UT should purchase more off-campus housing for students

Emma Vrana, Columnist

In my family, we spent most of my childhood saving for my college tuition. After we finally got that taken care of, we learned that student living cost more than in-state tuition. It felt like we had taken a massive step backward. 

UT recently acquired two student-living options, Dobie Twenty21 and land to build graduate student housing–– a step in the right direction. Over the next decade, UT should purchase more off-campus living for students to keep student proximity and affordability a priority.

Austin’s growing population has affected affordable student living surrounding campus. Rent prices have skyrocketed during the pandemic, which hasn’t helped with the affordability crisis at UT.

As the UT campus is landlocked, buying out places like Dobie Twenty21 is the best option UT currently has to expand and ensure student housing options.

UT spokesperson J.B. Bird discussed how University-owned living can keep rent down for students. Bird also touched on future plans for University-owned residential spaces.

“University-owned student residences do cost less than private residences,” Bird said. “The president has said that he’s not pursuing anything at the moment, but he believes the University has to remain open to strategic opportunities.”
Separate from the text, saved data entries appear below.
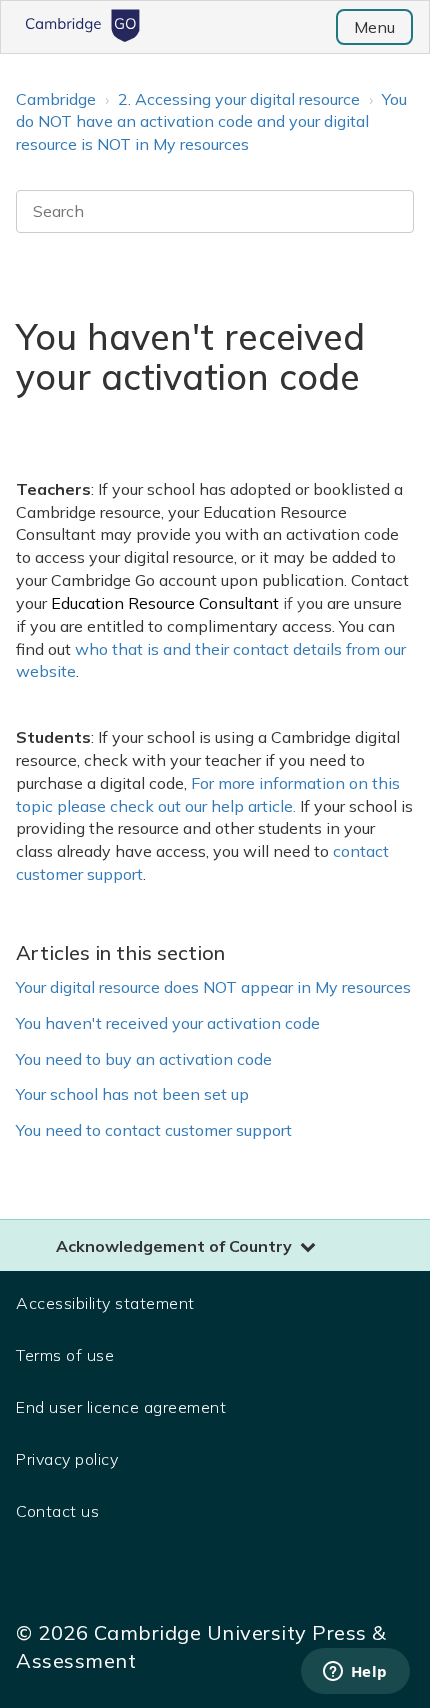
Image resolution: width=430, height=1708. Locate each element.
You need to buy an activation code (144, 1059)
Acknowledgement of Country (174, 1246)
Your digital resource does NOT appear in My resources (213, 987)
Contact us (57, 1511)
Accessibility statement (105, 1303)
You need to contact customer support (154, 1130)
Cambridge (56, 99)
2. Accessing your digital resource (239, 99)
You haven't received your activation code (168, 1023)
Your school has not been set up (132, 1094)
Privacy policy (67, 1459)
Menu (374, 27)
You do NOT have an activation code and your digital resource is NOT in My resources (211, 122)
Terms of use (65, 1355)
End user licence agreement (121, 1407)
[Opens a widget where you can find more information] (355, 1673)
When it comes to private living, companies can charge whatever they please and have no liability for the well-being of students that happen to live at their residences. The hope is that University housing, by contrast, has the student’s best interest in mind when charging rent and offers more reasonable options. 

Keeping students close to campus with affordable rent is essential. Arts and entertainment sophomore Nikolay Korygin, who lives in Northwest Hills due to the expense of West Campus,  spoke about his difficulties living far off.
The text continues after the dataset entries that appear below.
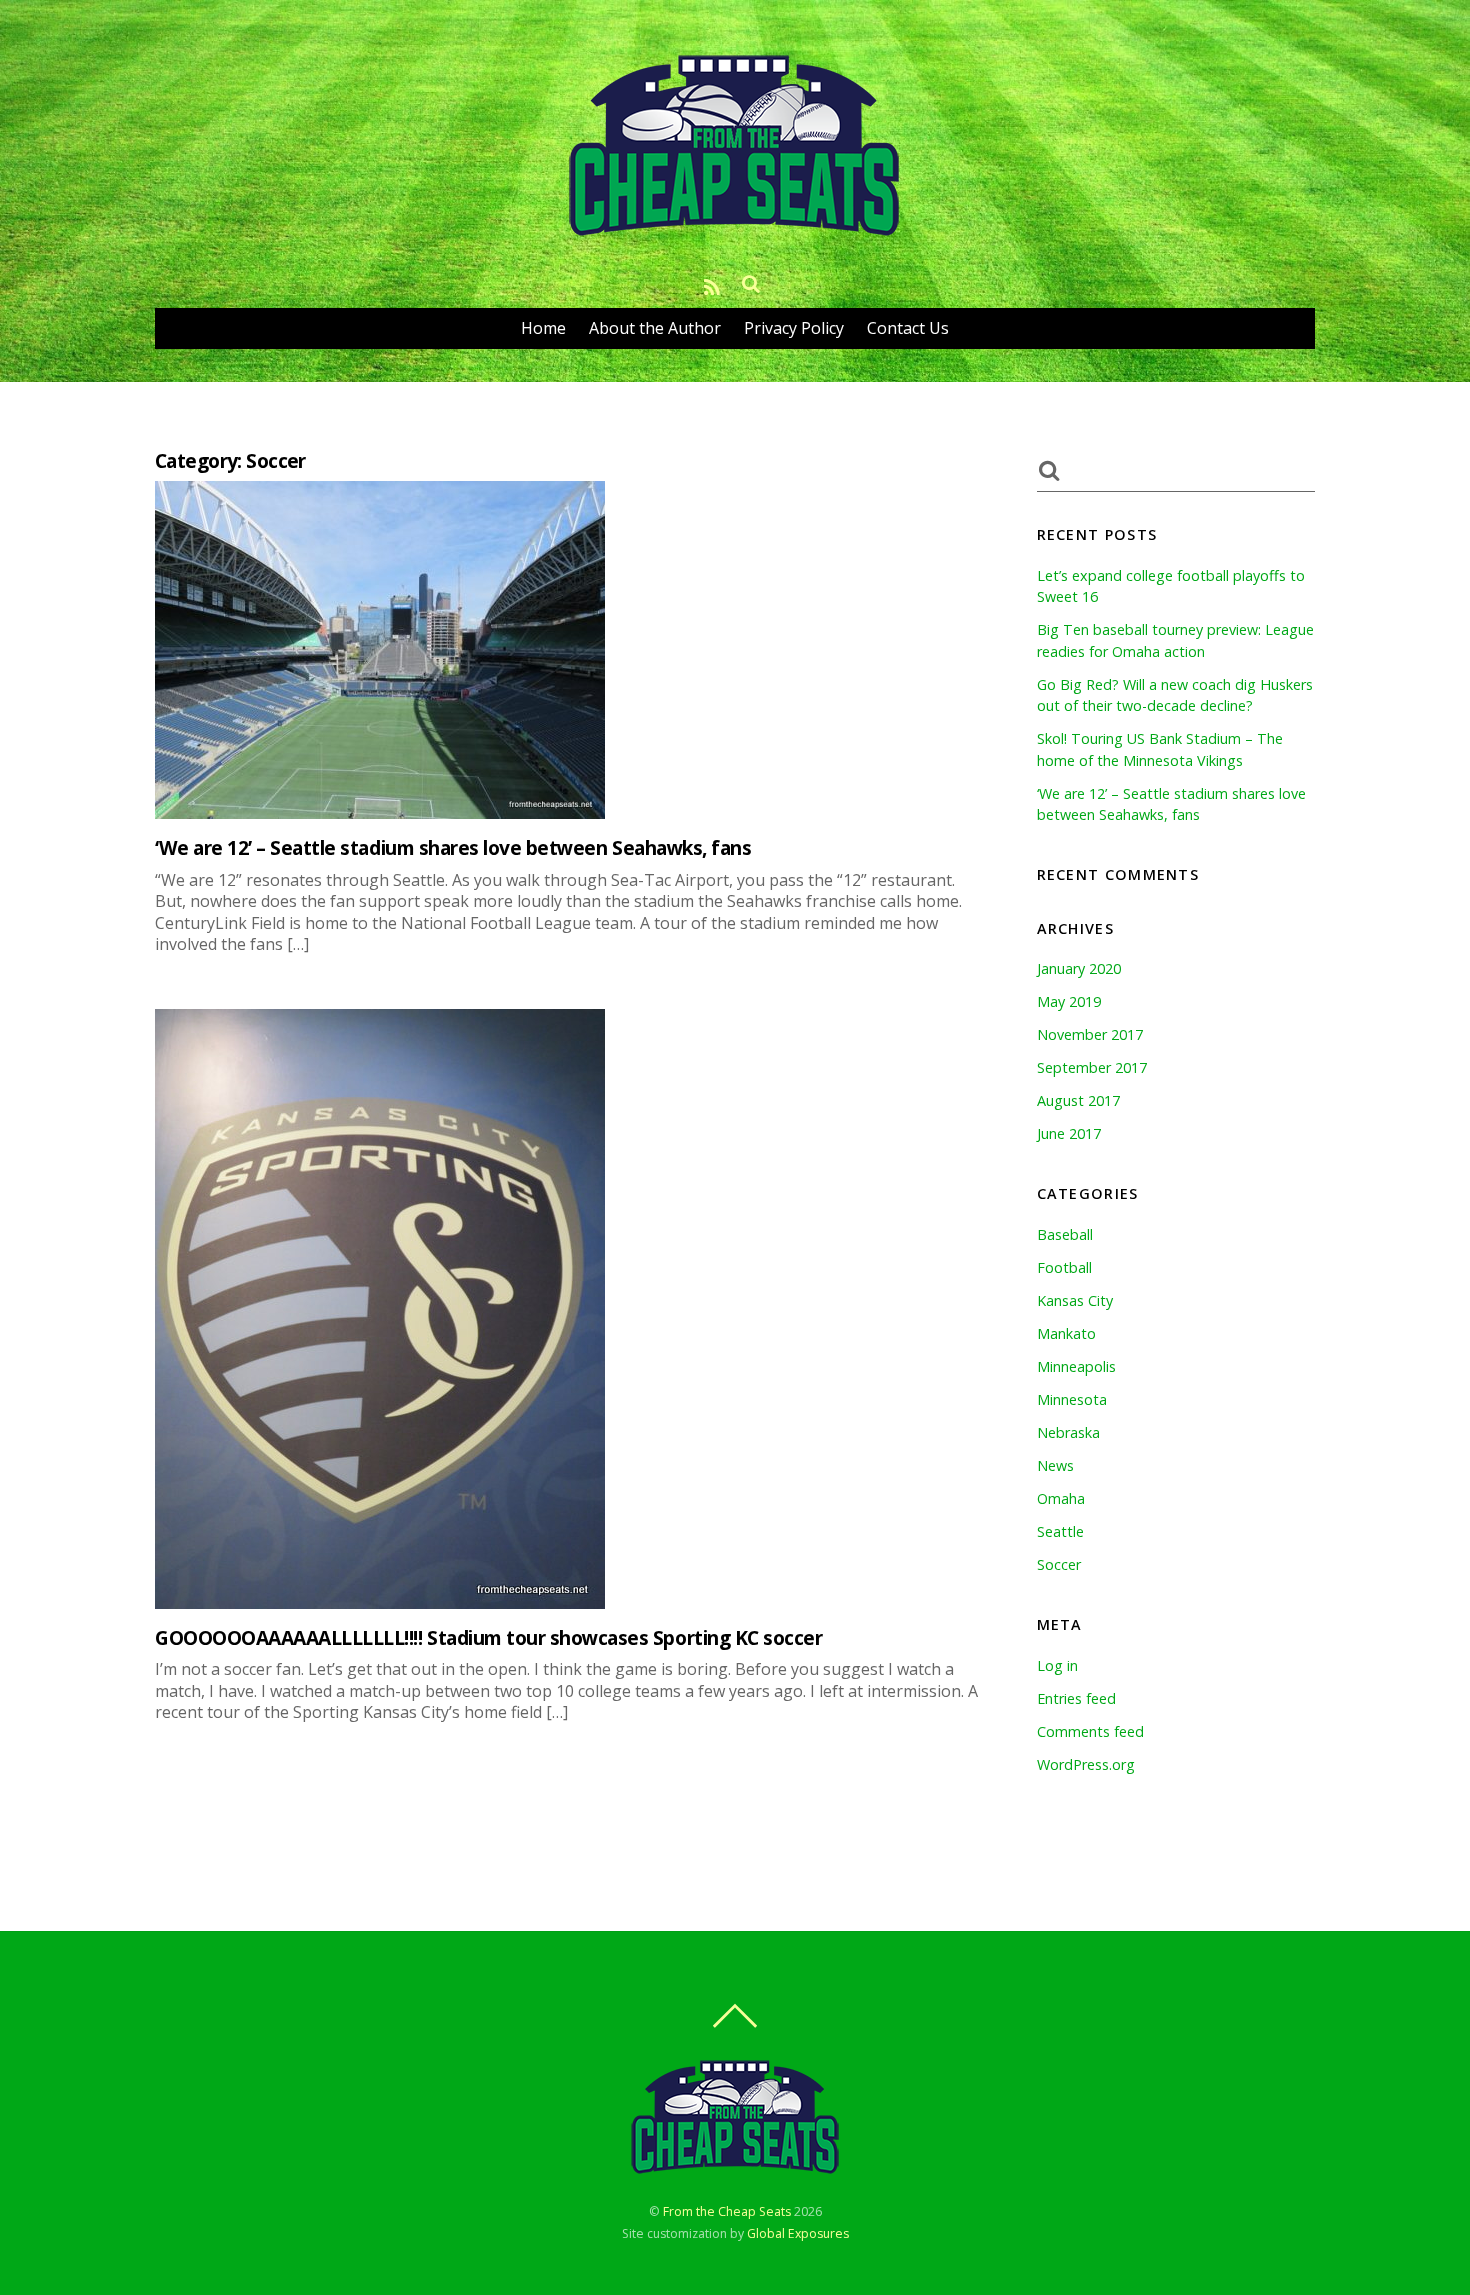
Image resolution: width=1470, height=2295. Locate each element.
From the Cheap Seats (727, 2211)
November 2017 (1090, 1034)
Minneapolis (1076, 1366)
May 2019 (1069, 1001)
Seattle (1060, 1531)
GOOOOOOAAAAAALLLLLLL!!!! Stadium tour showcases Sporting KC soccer (488, 1637)
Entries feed (1076, 1698)
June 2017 (1069, 1133)
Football (1064, 1267)
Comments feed (1090, 1731)
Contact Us (908, 328)
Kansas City (1075, 1300)
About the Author (655, 328)
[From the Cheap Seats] (735, 234)
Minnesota (1072, 1399)
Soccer (1059, 1564)
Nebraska (1068, 1432)
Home (543, 328)
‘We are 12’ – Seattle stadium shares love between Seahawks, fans (453, 847)
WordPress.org (1086, 1764)
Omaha (1061, 1498)
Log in (1057, 1665)
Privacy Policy (794, 328)
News (1055, 1465)
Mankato (1066, 1333)
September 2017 (1092, 1067)
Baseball (1065, 1234)
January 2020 (1079, 968)
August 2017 (1078, 1100)
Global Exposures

“It’s very hard to get work done (and) commuting to campus is difficult in the mornings,” Korygin said. “Overall, I just feel detached.”

Commuting is a lot harder than those who live on campus might think. Korygin also mentioned the unreliability of the shuttle system and the high cost of parking at UT.
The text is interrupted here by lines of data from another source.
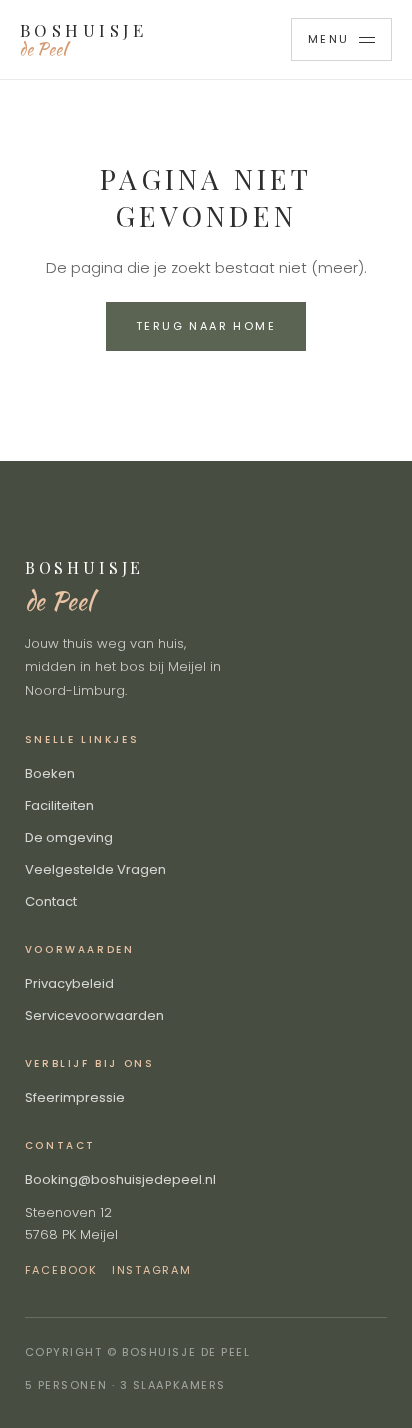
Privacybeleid (69, 983)
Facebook (61, 1270)
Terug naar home (206, 326)
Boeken (50, 773)
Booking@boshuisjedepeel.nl (120, 1179)
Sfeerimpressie (75, 1097)
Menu (328, 39)
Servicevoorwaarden (94, 1015)
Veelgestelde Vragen (95, 869)
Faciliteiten (59, 805)
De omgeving (69, 837)
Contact (51, 901)
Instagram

“I have to park, then take a shuttle to campus which sometimes doesn’t come,” Korygin said. “Everybody that I know who doesn’t come from a privileged household . . . says that it’s too expensive to live (on or near) campus.” 

According to Korygin, living near enough to  walk to campus is a luxury. 

Staying connected to campus is essential for the student experience. Making friends but also taking advantage of student resources on campus are part of what our tuition pays for. 

Students like Korygin show that purchasing more student living is a necessity, and UT has already taken steps to respond to students’ calls to action. 

UT should continue to purchase more close by off-campus living to help keep students near campus. Student living should never cost more than tuition.

Vrana is a journalism sophomore from Austin, Texas.